··· DATA FOR REVIEW
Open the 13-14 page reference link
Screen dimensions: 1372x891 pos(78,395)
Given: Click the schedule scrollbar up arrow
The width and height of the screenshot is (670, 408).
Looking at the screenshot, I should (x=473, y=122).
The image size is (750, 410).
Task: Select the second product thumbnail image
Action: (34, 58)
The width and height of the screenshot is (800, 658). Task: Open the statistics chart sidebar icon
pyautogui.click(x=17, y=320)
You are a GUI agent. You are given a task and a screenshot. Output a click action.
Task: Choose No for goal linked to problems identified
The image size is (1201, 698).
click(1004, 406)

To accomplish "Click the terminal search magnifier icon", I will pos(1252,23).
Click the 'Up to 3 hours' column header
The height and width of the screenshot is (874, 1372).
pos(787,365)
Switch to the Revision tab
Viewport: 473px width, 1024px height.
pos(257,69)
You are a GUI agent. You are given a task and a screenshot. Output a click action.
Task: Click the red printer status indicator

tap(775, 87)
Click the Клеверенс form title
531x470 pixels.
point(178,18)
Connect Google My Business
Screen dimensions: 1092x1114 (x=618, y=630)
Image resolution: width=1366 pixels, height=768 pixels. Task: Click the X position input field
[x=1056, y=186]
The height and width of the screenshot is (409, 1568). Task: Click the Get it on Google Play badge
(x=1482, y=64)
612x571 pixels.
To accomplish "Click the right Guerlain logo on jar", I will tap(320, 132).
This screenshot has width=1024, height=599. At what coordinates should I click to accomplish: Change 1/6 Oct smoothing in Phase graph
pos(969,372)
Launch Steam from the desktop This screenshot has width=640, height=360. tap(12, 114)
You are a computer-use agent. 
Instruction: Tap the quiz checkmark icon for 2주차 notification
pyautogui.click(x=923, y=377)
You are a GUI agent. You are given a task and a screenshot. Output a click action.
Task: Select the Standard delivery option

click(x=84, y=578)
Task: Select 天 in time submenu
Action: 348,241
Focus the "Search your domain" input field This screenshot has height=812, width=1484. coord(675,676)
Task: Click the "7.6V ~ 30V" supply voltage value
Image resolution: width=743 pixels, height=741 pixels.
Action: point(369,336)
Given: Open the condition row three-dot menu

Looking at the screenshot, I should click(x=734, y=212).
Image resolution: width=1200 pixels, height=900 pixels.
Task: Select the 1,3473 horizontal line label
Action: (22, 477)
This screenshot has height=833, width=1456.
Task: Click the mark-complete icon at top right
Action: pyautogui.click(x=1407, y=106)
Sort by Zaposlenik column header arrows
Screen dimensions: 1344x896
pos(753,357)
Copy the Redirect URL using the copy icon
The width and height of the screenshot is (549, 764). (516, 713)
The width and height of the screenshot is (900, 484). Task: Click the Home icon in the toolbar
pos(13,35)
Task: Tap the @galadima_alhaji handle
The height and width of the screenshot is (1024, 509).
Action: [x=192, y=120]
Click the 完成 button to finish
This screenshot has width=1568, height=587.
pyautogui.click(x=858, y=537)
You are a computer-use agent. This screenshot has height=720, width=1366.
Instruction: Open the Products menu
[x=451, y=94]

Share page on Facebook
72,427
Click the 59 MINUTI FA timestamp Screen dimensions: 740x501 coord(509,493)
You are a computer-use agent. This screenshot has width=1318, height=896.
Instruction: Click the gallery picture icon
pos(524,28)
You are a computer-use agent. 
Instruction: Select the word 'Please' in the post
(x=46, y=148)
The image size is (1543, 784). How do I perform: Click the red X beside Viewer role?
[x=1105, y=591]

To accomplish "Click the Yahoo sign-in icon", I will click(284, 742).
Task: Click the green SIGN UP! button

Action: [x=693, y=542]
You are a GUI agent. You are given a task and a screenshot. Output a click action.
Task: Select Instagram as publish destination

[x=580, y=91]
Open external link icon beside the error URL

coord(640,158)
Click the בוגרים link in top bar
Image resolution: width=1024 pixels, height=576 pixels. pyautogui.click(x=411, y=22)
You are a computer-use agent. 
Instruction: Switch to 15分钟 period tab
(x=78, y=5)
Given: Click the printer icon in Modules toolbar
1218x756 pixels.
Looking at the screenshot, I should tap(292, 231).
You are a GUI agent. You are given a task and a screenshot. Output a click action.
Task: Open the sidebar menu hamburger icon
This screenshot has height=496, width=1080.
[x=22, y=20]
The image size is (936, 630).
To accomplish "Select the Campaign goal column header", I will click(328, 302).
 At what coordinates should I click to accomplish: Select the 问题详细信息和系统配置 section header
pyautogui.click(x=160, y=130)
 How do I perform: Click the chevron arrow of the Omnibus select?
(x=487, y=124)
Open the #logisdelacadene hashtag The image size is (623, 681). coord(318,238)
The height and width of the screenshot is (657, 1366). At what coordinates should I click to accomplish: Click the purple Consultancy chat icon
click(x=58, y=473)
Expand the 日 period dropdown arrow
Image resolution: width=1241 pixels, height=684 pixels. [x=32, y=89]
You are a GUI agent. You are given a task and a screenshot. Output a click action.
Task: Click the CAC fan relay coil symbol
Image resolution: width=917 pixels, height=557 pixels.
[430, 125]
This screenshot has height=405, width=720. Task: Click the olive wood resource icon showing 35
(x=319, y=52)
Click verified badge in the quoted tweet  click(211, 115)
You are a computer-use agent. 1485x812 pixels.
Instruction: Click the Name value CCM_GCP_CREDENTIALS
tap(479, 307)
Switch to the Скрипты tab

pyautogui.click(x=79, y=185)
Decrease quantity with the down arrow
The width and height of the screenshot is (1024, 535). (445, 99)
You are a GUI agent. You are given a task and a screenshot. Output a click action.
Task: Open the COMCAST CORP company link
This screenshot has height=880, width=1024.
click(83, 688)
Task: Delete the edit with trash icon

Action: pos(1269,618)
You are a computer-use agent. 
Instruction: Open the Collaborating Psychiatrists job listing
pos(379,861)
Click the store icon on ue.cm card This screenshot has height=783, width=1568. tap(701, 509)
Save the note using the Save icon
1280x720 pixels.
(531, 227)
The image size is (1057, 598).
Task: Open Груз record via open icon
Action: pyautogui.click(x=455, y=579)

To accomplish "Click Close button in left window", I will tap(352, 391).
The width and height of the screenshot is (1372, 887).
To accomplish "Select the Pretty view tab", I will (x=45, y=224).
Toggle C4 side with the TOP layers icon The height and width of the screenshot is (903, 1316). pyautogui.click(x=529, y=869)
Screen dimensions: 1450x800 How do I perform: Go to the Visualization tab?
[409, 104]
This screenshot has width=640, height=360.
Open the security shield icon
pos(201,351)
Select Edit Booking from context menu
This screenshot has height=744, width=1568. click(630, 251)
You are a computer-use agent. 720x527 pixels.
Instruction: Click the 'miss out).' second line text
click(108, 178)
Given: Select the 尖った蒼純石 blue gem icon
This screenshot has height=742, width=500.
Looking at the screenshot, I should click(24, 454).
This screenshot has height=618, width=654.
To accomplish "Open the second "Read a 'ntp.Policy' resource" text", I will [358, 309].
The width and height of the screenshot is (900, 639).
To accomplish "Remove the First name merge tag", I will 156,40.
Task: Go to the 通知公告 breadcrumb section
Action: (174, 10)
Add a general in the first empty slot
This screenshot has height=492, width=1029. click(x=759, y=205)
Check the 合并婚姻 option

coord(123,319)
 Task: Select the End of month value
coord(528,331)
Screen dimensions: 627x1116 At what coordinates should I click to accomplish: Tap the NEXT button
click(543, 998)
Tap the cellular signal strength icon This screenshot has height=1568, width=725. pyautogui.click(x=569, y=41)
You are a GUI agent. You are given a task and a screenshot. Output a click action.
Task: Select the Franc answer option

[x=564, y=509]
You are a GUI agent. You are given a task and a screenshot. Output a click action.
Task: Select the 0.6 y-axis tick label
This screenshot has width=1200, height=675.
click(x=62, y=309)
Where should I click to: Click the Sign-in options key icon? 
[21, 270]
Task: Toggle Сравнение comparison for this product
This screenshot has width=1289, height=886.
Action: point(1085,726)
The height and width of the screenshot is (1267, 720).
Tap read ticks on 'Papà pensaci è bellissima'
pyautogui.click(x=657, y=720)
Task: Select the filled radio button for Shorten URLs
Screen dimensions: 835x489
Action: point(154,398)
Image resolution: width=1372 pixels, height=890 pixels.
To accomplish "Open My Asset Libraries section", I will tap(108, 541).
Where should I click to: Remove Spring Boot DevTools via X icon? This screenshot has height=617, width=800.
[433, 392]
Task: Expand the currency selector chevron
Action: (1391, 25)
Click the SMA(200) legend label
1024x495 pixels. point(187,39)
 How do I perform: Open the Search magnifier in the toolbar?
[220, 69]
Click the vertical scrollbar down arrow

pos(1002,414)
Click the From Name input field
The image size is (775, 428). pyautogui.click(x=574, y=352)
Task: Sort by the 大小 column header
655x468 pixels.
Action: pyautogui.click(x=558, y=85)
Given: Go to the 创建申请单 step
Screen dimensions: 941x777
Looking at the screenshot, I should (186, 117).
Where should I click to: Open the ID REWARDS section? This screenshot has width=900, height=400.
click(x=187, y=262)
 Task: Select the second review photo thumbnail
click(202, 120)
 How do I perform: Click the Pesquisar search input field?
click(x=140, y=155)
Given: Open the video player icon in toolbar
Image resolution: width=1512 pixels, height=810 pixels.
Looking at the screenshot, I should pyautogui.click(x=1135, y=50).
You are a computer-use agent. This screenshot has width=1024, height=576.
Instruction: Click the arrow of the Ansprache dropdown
······
**TASK TO CARRY OUT**
What lines in the material above contain the word "Toggle"? Copy them out.

**RESPONSE AREA**
Toggle C4 side with the TOP layers icon The height and width of the screenshot is (903, 1316). pyautogui.click(x=529, y=869)
Task: Toggle Сравнение comparison for this product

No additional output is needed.